Don’t take me wrongly: I’ll give Tokuda a measure of admiration. It’s good to know that I, too, can be carrying on like that into my seventies, presuming I live that long. But if I do ever get around to watching a Shigeo Tokuda scene, you can damn well bet it will be downloaded off the internet because it’s there, it’s free, and it’s over in a few minutes. I cannot imagine buying or renting one of these films and, in the quiet confines of my home, murmuring, “Teach me, Master Shigeo.”
Perhaps the star himself is more realistic:
But Tokuda stresses the appeal of his work to an audience of his peers: “Elderly people don’t identify with school dramas,” he says. “It’s easier for them to relate to older-men-and-daughters-in-law series, so they tend to watch adult videos with older people in them.” The veteran porn star plans to keep working until he’s 80 — or older, as long as the industry will cast him. Given the bullish market for his work, he’s unlikely to go without work.

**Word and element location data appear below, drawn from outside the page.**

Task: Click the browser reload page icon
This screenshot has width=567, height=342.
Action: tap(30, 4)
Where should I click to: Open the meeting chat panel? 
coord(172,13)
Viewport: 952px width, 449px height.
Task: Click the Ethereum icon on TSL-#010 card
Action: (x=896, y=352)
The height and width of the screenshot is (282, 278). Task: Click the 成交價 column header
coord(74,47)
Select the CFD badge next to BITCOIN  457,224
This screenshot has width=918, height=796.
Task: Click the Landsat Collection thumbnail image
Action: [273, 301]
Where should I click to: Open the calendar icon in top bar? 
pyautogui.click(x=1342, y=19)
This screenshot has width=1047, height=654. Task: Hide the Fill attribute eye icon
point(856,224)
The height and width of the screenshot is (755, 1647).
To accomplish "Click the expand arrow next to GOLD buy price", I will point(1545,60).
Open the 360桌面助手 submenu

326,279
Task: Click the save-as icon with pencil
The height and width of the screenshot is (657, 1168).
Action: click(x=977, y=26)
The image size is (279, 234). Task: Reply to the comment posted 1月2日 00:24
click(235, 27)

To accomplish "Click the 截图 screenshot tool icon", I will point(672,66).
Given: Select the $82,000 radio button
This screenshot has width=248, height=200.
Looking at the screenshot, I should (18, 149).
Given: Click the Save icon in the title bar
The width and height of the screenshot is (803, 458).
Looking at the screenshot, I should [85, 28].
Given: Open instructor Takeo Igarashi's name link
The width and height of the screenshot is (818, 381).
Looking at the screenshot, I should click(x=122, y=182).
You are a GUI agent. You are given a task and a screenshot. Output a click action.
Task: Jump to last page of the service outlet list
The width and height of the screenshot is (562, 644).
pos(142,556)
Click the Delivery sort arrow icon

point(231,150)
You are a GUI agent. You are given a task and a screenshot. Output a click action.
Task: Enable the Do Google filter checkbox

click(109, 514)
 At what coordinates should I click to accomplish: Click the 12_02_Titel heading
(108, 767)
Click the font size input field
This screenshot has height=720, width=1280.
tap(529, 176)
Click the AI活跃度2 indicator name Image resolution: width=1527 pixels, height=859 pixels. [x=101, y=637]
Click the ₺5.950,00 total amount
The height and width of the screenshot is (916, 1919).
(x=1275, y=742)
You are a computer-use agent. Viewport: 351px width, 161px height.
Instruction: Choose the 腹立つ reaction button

“People of my age generally have shame, so they are very hesitant to show their private parts,” Tokuda says. “But I am proud of myself doing something they cannot.” Still, he says, laughing, “That doesn’t mean that I can tell them about my old-age pensioner job.”
And, indeed, according to Ryuichi Kadowaki, of Ruby Inc., a label specializing in the mature-woman genre, the market for elder porn in Japan has doubled in the last ten years, and as a large portion of the population grays into their golden years, the future looks bright for this part of the industry.
• • •
We might note that both of these articles come via Time magazine, and this is, technically, an accident of when I first started playing around with RSS feeds in my Safari browser. Time was one of the news sources already in the browser, and I’ve never bothered taking it out. Obviously, this apathy is to all of our detriment.
The lesson to be learned here, I guess, is one almost equally obvious as Caplan’s vapid consideration of pornography via iPhone: The mere fact of the internet and the ease of information access it presents does not mean people will have access to better information. Rather, it just means there are miles and miles and freakin’ miles of empty space to fill with equally-empty content. The internet itself is soulless, but this does not explain or excuse Time. Nor am I justified in wasting your time with this sort of stuff. Nor, in the end, is anyone else justified who helped make Caplan’s the third most popular story on Time.com for the day, or Toyama’s the fifth. Think of it this way: the Kermit the Frog link above has logged 3,647,326 views at YouTube since November. And, thanks to any of you who clicked on it, that number is growing.
Moral of the story? None, really. But I do have a certain song stuck in my head.
- We watched the tragedy unfold. We did as we were told, we bought and sold. It was the greatest show on Earth, but then it was over. We oohed and aahed, we drove our racing cars; we ate our last few jars of caviar, and somewhere out there in the stars a keen-eyed look-out spied a flickering light—our last hurrah! Our last hurrah.
And when they found our shadows grouped ’round the TV sets, they ran down every lead, they repeated every test. They checked out all the data in their lists, and then the alien anthropologists admitted they were still perplexed. But on eliminating every other reason for our sad demise, they logged the only explanation left: This species has amused itself to death.